Un nuovo passaggio procedurale segna l’evoluzione dell’inchiesta sul delitto di Garlasco. Andrea Sempio, indagato per l’omicidio di Chiara Poggi, deve decidere se presentarsi all’interrogatorio fissato dalla Procura di Pavia per il 6 maggio, un appuntamento che potrebbe incidere in modo rilevante sulla linea difensiva e sui tempi dell’indagine.
La valutazione riguarda anche le ricadute immediate di ogni scelta: comparire o meno, e in che modo, determina infatti il livello di conoscenza degli atti e il margine di manovra della difesa nelle prossime fasi, fino all’eventuale richiesta di rinvio a giudizio.
Il nodo, come viene descritto, richiama il “dilemma del prigioniero”: cooperare rispondendo alle domande oppure restare in silenzio. Gli avvocati Angela Taccia e Liborio Cataliotti stanno esaminando ogni opzione in funzione degli elementi già noti e di quelli che potrebbero emergere successivamente nel fascicolo.

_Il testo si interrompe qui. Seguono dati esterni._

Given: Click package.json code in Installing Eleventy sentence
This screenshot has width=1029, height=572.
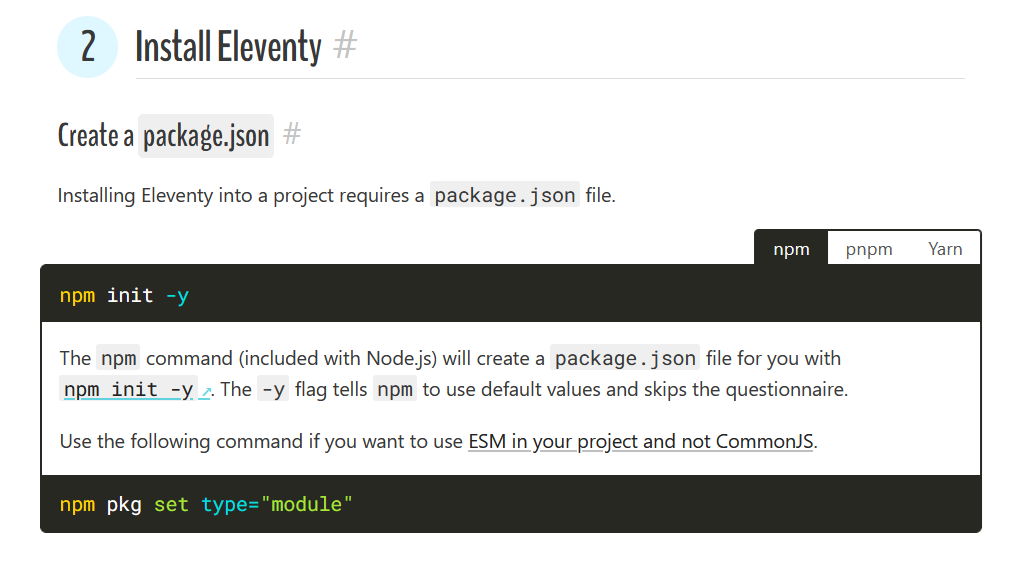Looking at the screenshot, I should click(505, 195).
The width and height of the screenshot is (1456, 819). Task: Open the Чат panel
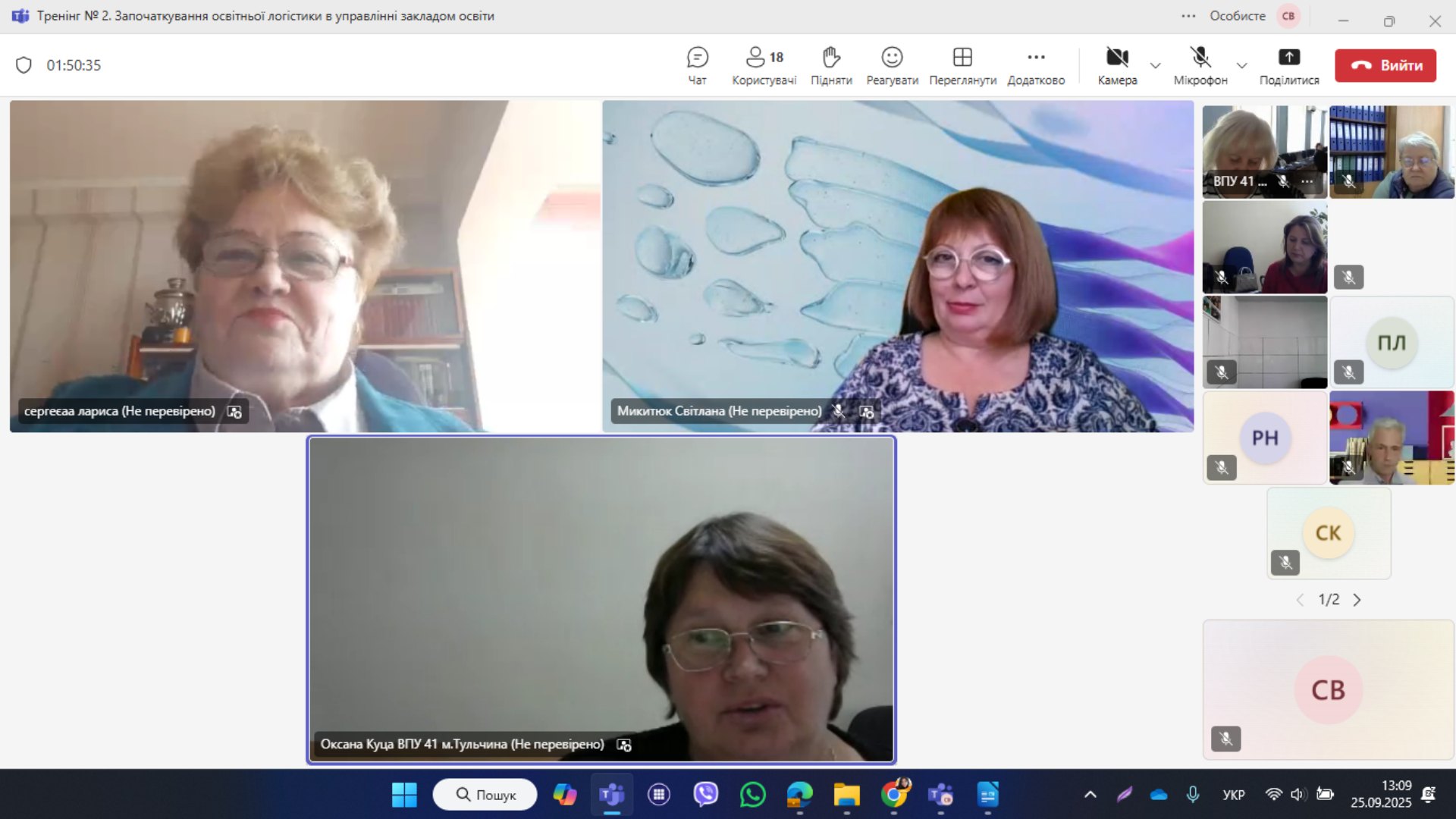pyautogui.click(x=697, y=65)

Le tre scelte possibili di Sempio
Sempio si trova davanti a tre possibilità operative: non presentarsi (come avvenuto nel 2025), comparire ma avvalersi della facoltà di non rispondere, oppure rispondere alle domande degli inquirenti. Sono alternative diverse per esposizione e conseguenze, e nessuna è priva di possibili effetti sul piano strategico.
La scelta di non rendere dichiarazioni, pur essendo una facoltà prevista, comporta un riflesso pratico: l’indagato potrebbe non conoscere nel dettaglio gli elementi raccolti dalla Procura fino a una fase più avanzata, come quella della richiesta di rinvio a giudizio. In questo scenario, la difesa rischierebbe di dover impostare la propria attività senza un quadro completo degli atti.

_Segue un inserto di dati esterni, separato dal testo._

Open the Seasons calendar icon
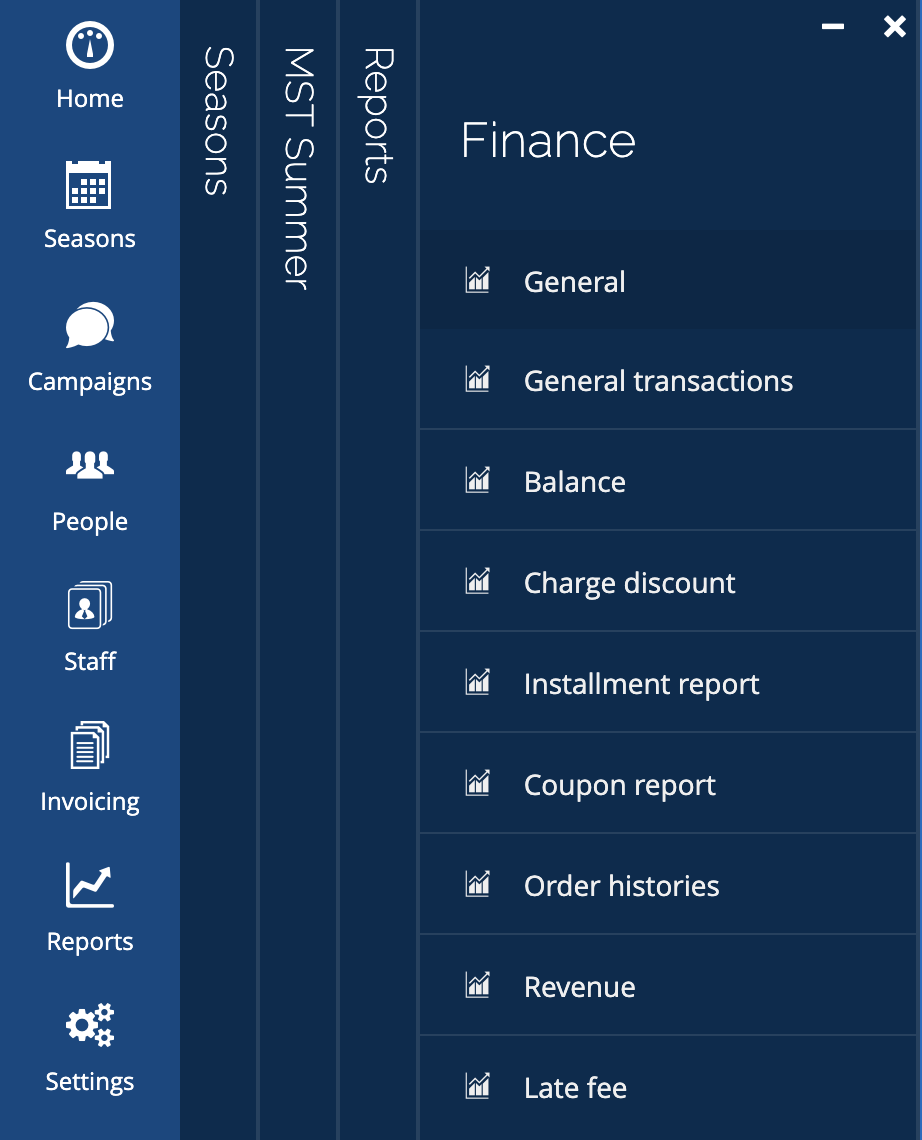The image size is (922, 1140). (x=89, y=185)
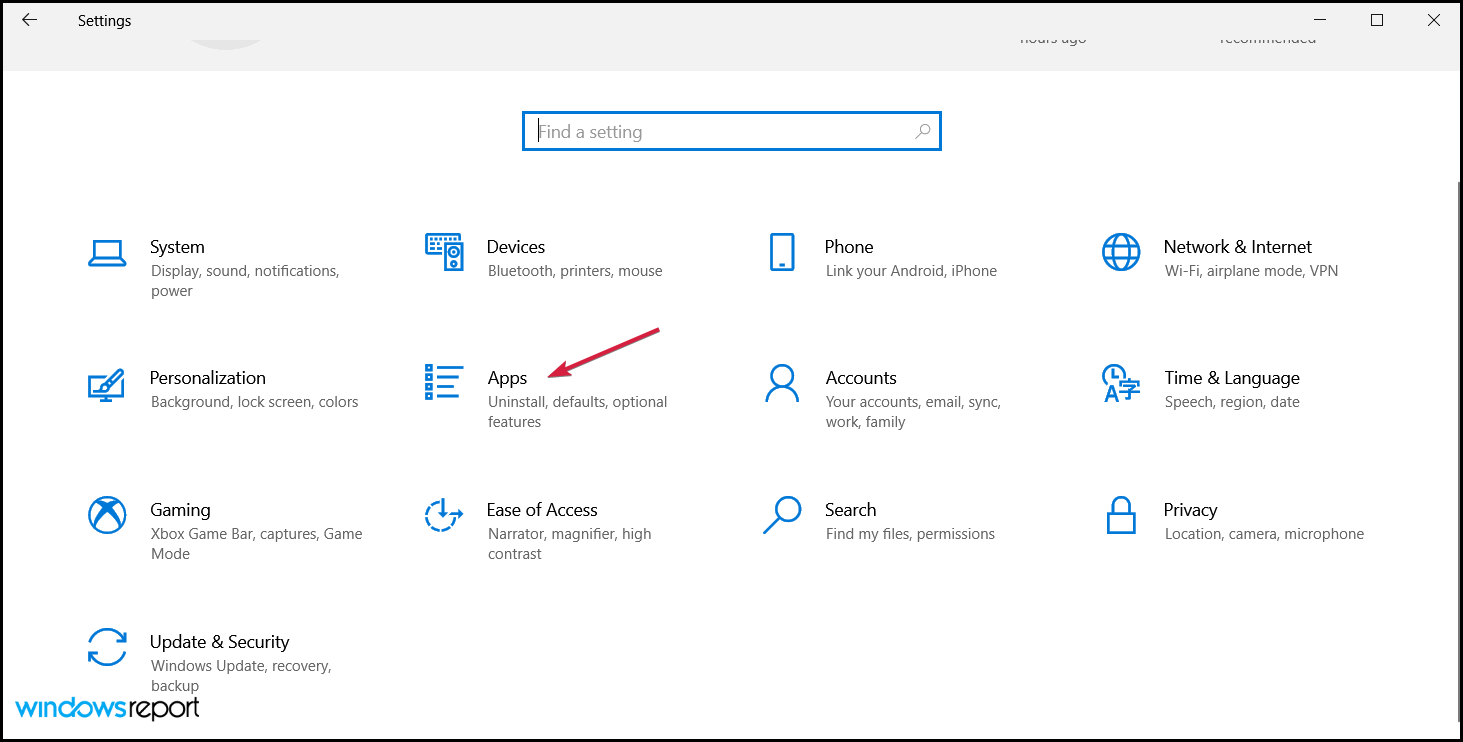Select the Ease of Access heading

click(x=542, y=510)
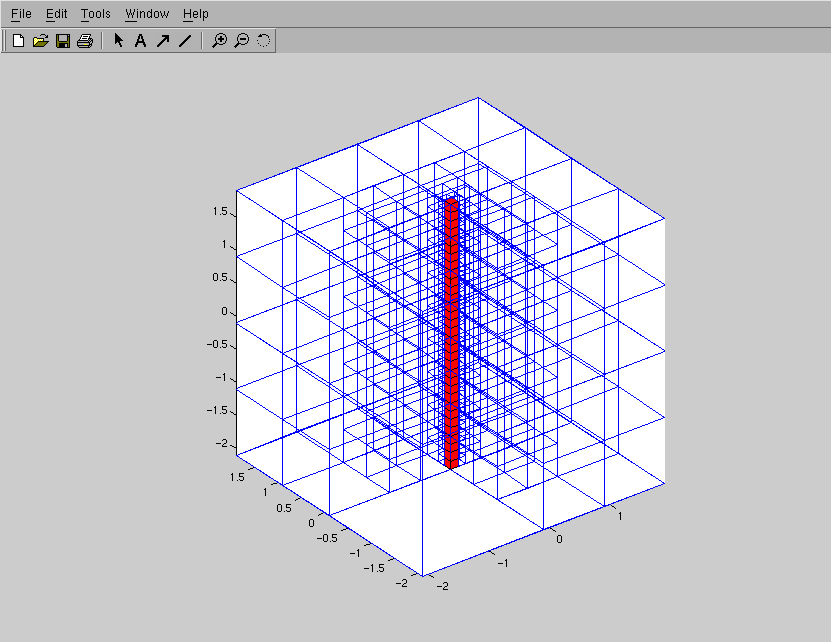Image resolution: width=831 pixels, height=642 pixels.
Task: Select the Insert Line tool
Action: point(184,41)
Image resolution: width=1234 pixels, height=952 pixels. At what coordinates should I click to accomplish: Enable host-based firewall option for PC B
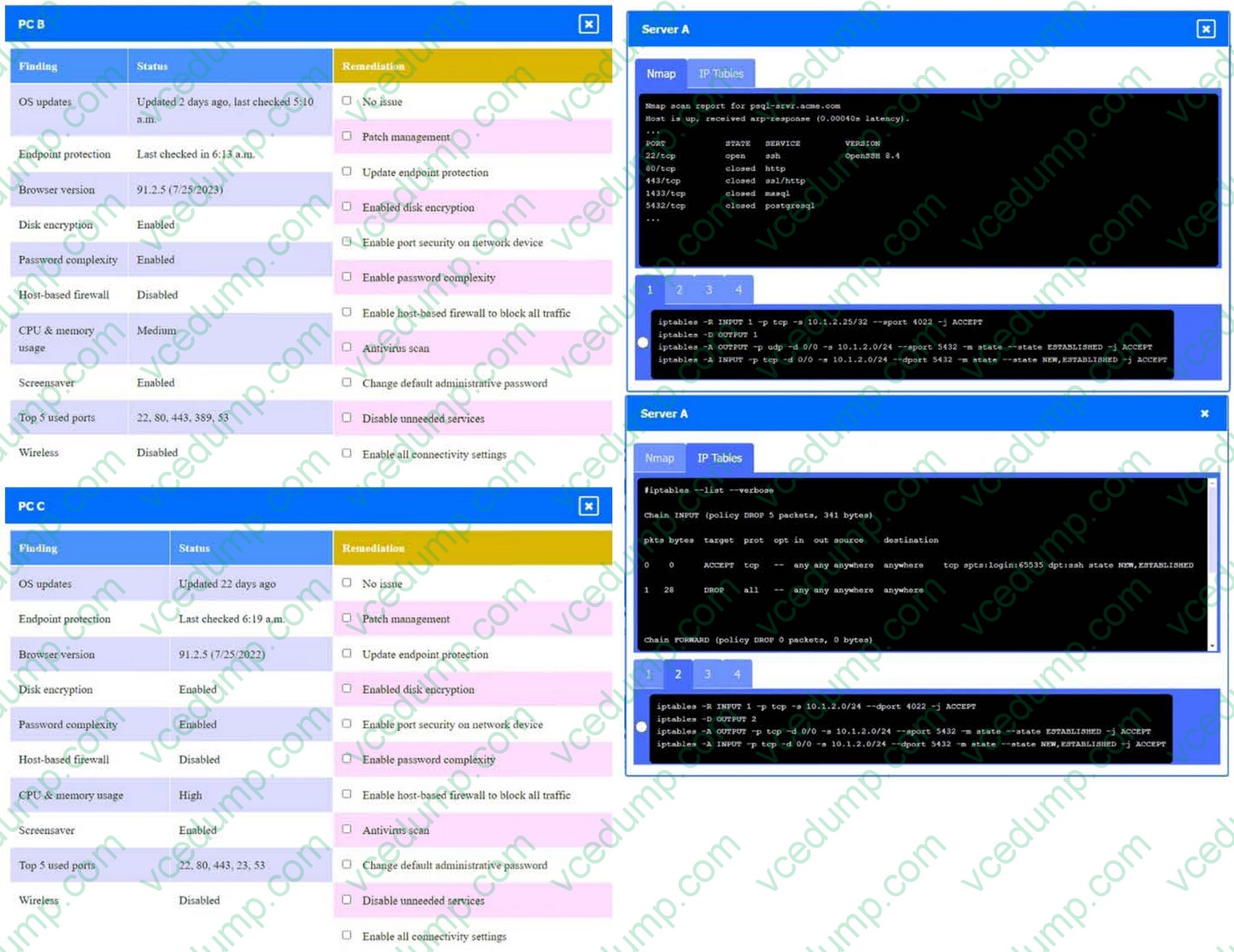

Presentarsi e rispondere, invece, implica un’esposizione maggiore. In un’interrogatorio, ogni dettaglio può essere oggetto di verifiche, confronti e contestazioni, soprattutto quando alcune informazioni dell’indagine non sono ancora note alla persona sottoposta ad accertamenti.
Il nuovo impianto accusatorio della Procura
Il contesto attuale viene letto anche alla luce del passato. Nella fase iniziale delle indagini, sia Alberto Stasi sia Marco Poggi risposero alle domande degli investigatori. Oggi, però, l’impostazione dell’accusa viene descritta come diversa: nel nuovo capo d’imputazione Andrea Sempio viene indicato come possibile autore unico del delitto.
Questo cambio di prospettiva rende l’interrogatorio del 6 maggio un passaggio particolarmente sensibile. In procedure di questo tipo, la posizione dell’indagato e il modo in cui vengono affrontati i quesiti possono influire sulla ricostruzione dei fatti e sulla tenuta delle rispettive tesi, accusa e difesa, nel prosieguo dell’iter.